We see a choppy rise up to a peak of around 370,000, dropping to less than half of that in the present day. This is significant because 25-54 is the group most sought after by advertisers. It's the one that funds our TV networks with its attention, and which is also the target for the largest chunk of our publicly funded media through NZ On Air. The fact that it has declined by more than half in just a decade shows how seismic the behaviour change has been. It's a combination of smartphones, social media, streaming and ultra-fast broadband that has combined to hollow out the audience for television. It was once the great unifying media source – now a shadow of what it once was.

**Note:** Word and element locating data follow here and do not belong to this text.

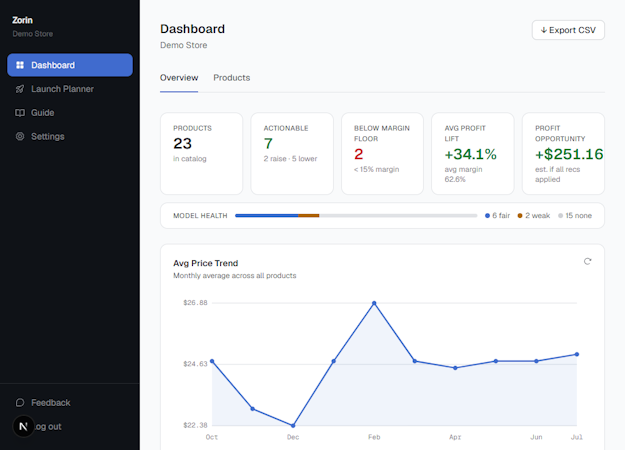Switch to the Products tab
Image resolution: width=625 pixels, height=450 pixels.
pos(232,78)
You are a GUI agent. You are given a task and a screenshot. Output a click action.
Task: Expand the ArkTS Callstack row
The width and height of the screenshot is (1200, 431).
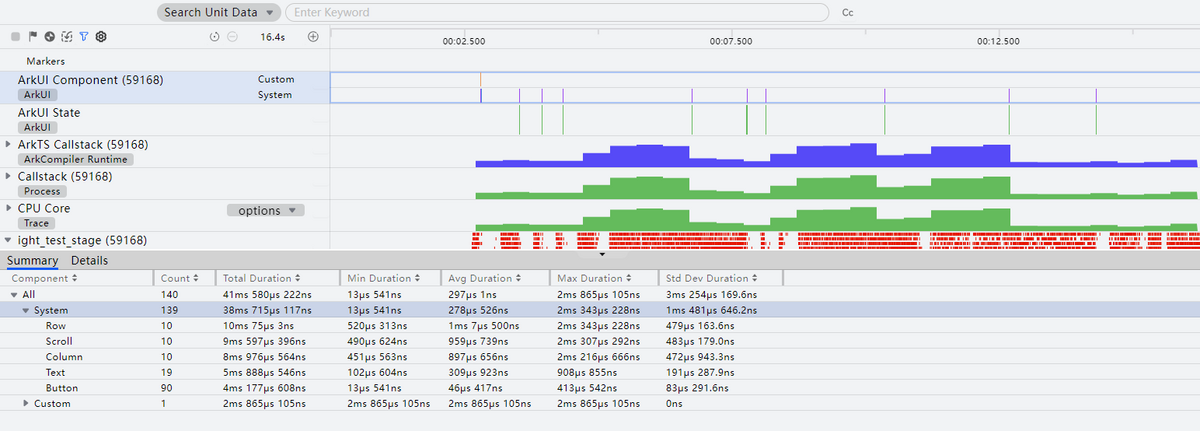coord(9,145)

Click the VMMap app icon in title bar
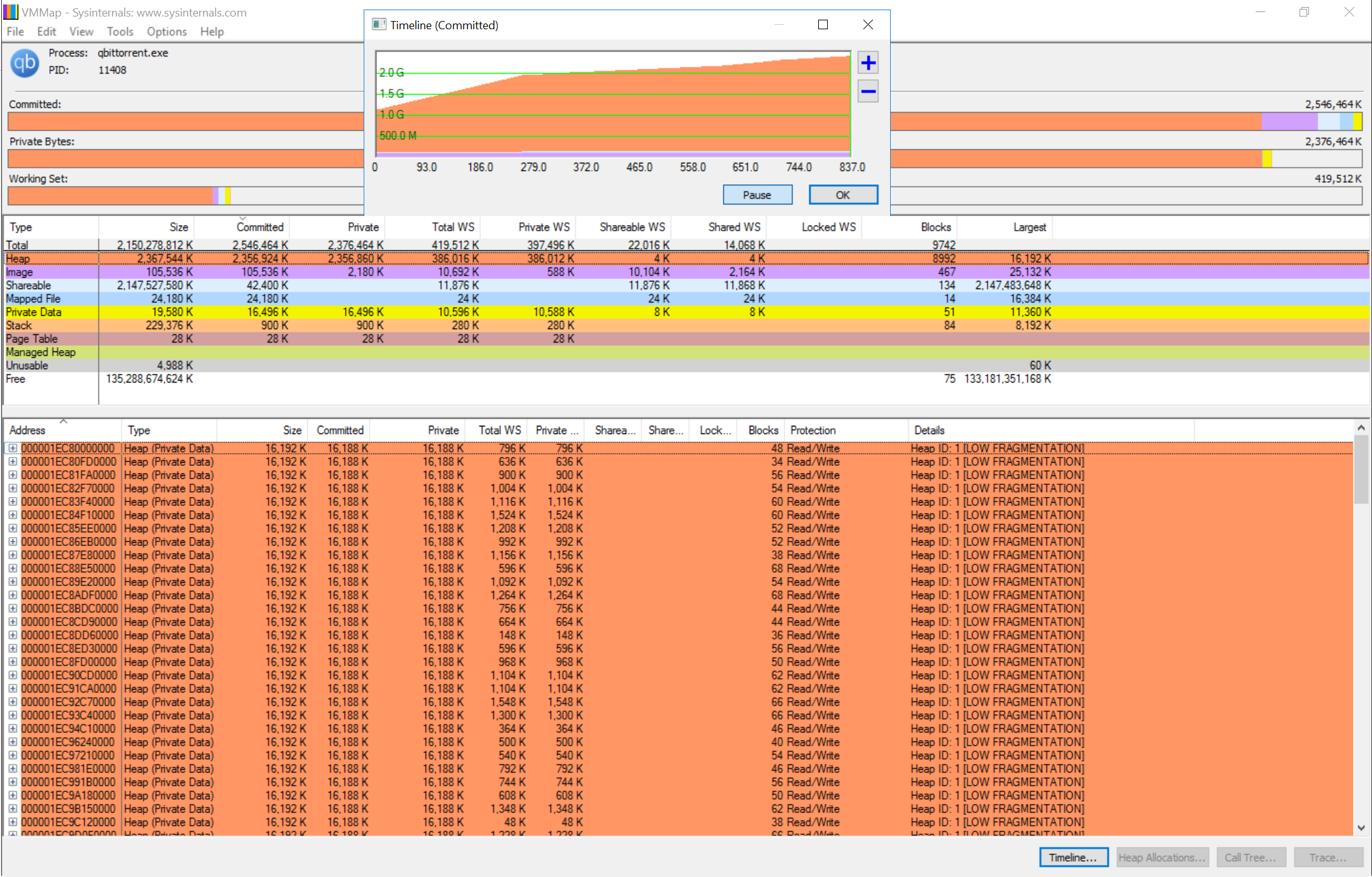point(10,12)
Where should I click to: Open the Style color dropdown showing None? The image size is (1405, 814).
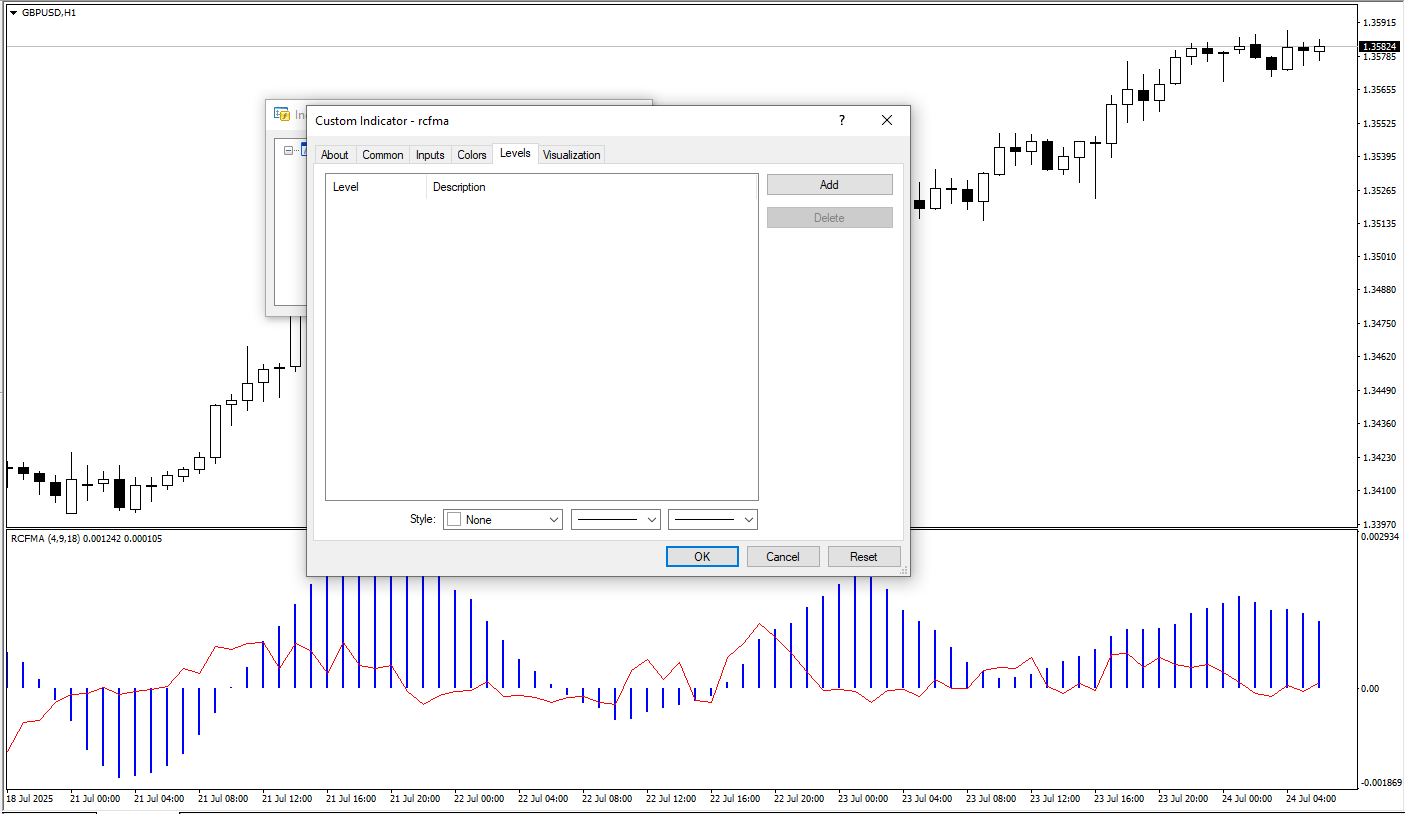(502, 520)
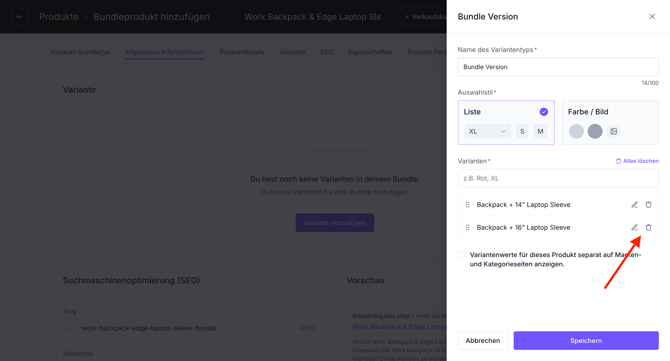The image size is (670, 361).
Task: Enable separate variant values display checkbox
Action: tap(461, 255)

This is where things get very scary. Due to the lack of precisely matching census data it's hard to say exactly how many people there are in any of these cohorts. But 18-34 is the start of our working lives, the period that (in theory) encompasses tertiary education, career choice, marrying and starting a family and (again, in theory) purchasing a home. It's when crucial patterns are established that may stick for the balance of our lives – which is why advertisers are so keen to reach this group.
This chart shows why television is no longer the place to do that. We see a peak around the time of the GFC, as we did with the other groups. But the drop-off is enormously steep. This group, which encompasses most millennials and older parts of Gen Z, is the first true born internet generation. Their habits are wildly diverse, shaped by algorithms, social and the very small screen. We as a society have not changed to meet their evolved behaviours nearly fast enough to keep up – and this is in part because we haven't really acknowledged that they have gone.
This is the big challenge facing the merged TVNZ-RNZ, but also everyone who seeks to influence the public, and know what it is they experience and believe. And as these charts show, there has been a seismic audience shift – one that we don't really wrestle with until we see the data.